Seit Mitte März aber ist der globale Charakter der Krise ganz in das Zentrum der Medienöffentlichkeit gerückt – und das unterscheidet sie von der aktuell vielzitierten Spanischen Grippe: War jene von begrenzter Berichterstattung geprägt, deren Blick lokal, national oder auf bestimmte Regionen gerichtet war, verändert seit dem Frühjahr 2020 die stündliche Aktualisierung von Fallzahlen aus aller Welt Raum- und Zeitwahrnehmungen.

Die Corona-Datenseite der Johns Hopkins University; Quelle: inquirer.com
Die Ikonographie der Pandemie ist jene der wachsenden roten Punkte auf Weltkarten; sie suggeriert eine Welt der Echtzeitzirkulation von Wissen ohne Begrenzungen. Gerade in der Frühphase hob die überraschend einheitliche Visualisierung nicht den individuellen Kranken, sondern die Globalität und, in animierter Form, die Dynamik des Phänomens hervor. Landkarten der ökonomischen Verflechtung der Welt wurden zu Landkarten der Infektionswege. Nicht zuletzt offenbart die Pandemie auch jenseits der medialen Ebene die enge wirtschaftliche Vernetzung der Welt mit neuer Deutlichkeit – nicht nur durch den Verlauf des Ausbruchs, sondern auch in der Unmittelbarkeit, mit der die Unterbrechung von Lieferketten für Konsumenten spürbar wird.
Eine globale „imagined community“?
Ersetzt demnach eine globale imagined community im Zeitalter der digitalen Kommunikation national gedachte Gemeinschaften? Kaum. In Europa haben wir die Wucht des Nationalen lange nicht so stark gespürt wie in den ersten Wochen der Corona-Krise. Der Export von Medizingütern wurde verboten. Es wurden nicht Regionen ohne Infektionsgeschehen von solchen mit Infizierten abgeriegelt, sondern nationale Grenzen geschlossen. An der Grenze zwischen der Bundesrepublik und Luxembourg patrouillierten Soldaten mit geschulterten Gewehren. Als die Fallzahlen im Elsass bereits explodierten und Krankenhäuser überfüllt waren, standen Intensivbetten im benachbarten Südbaden leer. Elsässer wurden per Hubschrauber in andere französische Regionen transportiert, und erst nach mühsamen Verhandlungen konnten einzelne in Deutschland behandelt werden. Die Aufnahme weniger Patienten aus Italien wurde als Medienereignis europäischer Solidarität inszeniert, von Außenministern twitternd begleitet. Die Zahlen aber blieben gering, die Solidarität eher symbolisch als praxiswirksam.

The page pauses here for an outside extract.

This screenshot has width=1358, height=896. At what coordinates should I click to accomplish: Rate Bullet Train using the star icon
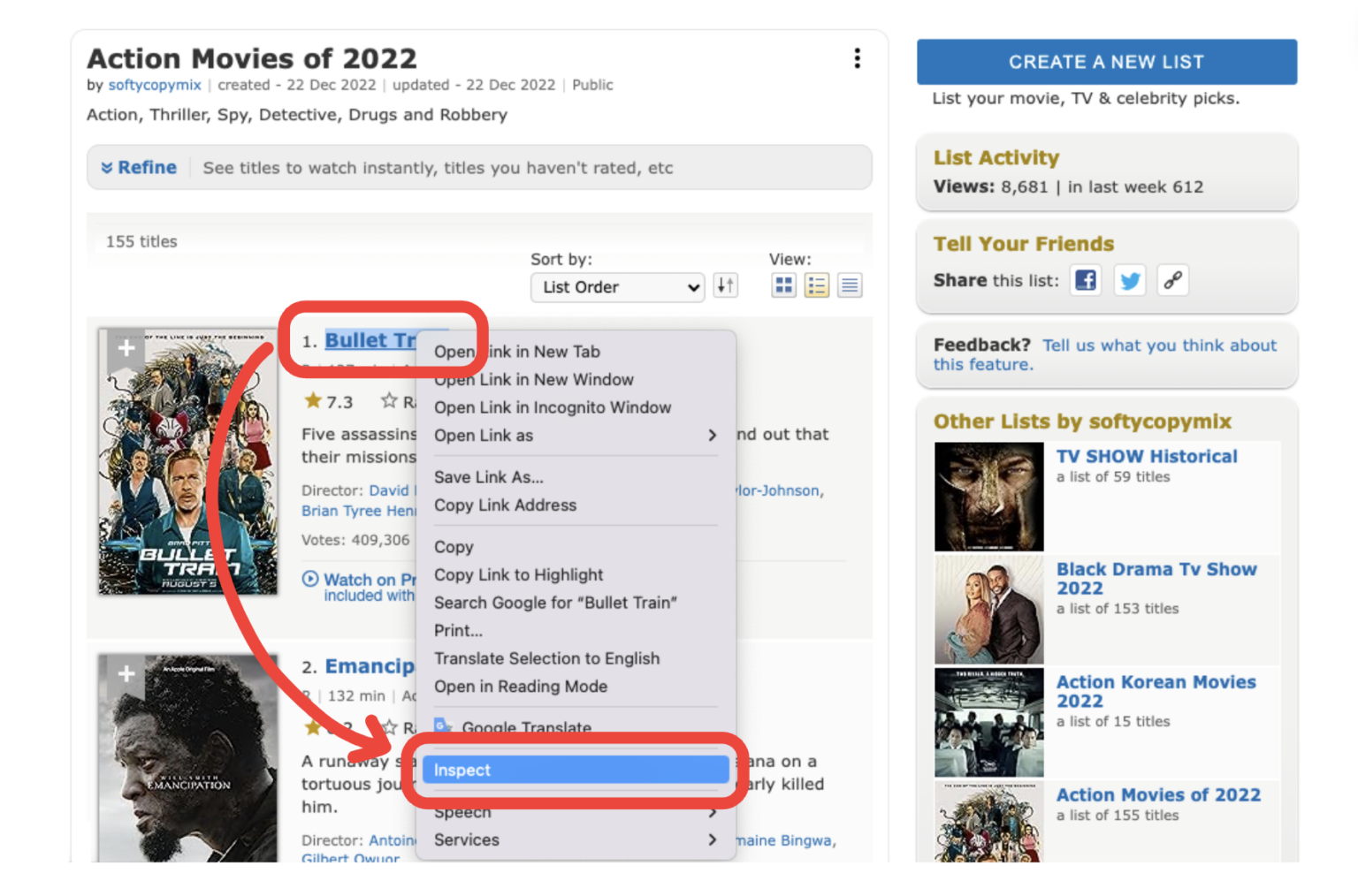coord(389,400)
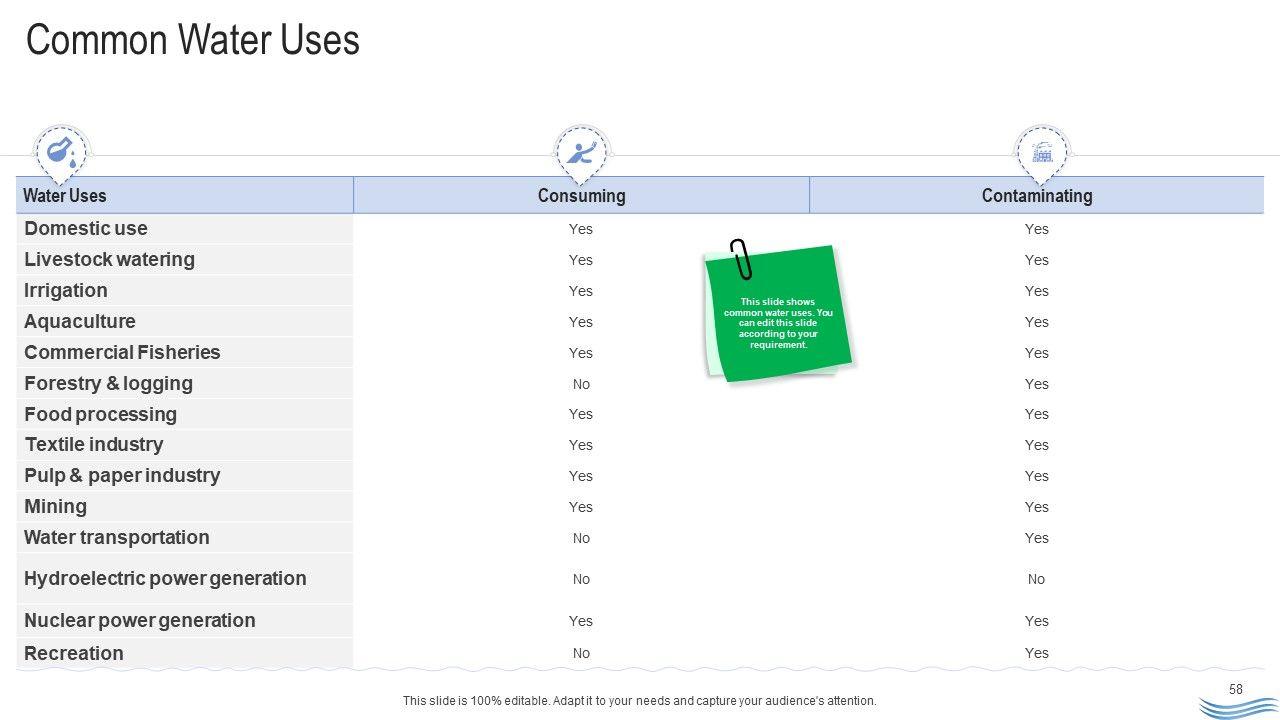
Task: Click the Contaminating value for Hydroelectric power
Action: 1036,579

In der Berichterstattung blühten nationale Stereotype mit lange nicht gekannter Hemmungslosigkeit. Bemüht wurden die feierlustigen Italiener, der Rundfunk Berlin-Brandenburg berichtete über Schweden, die generell fast nie einen Freund fänden, und daher zum Social Distancing prädestiniert seien. Vielfach zitiert wurden die vermeintlich autoritären Deutschen: Um ihre Compliance mit Richtlinien zu erklären (typisch gehorchende Deutsche) oder ihre Nicht-Compliance mit Empfehlungen (da die Deutschen nur Gesetzen gehorchen). Zugleich kursierte in den Protesten gegen die Corona-Maßnahmen die alte, antisemitisch konnotierte Figur der internationalen Weltverschwörung.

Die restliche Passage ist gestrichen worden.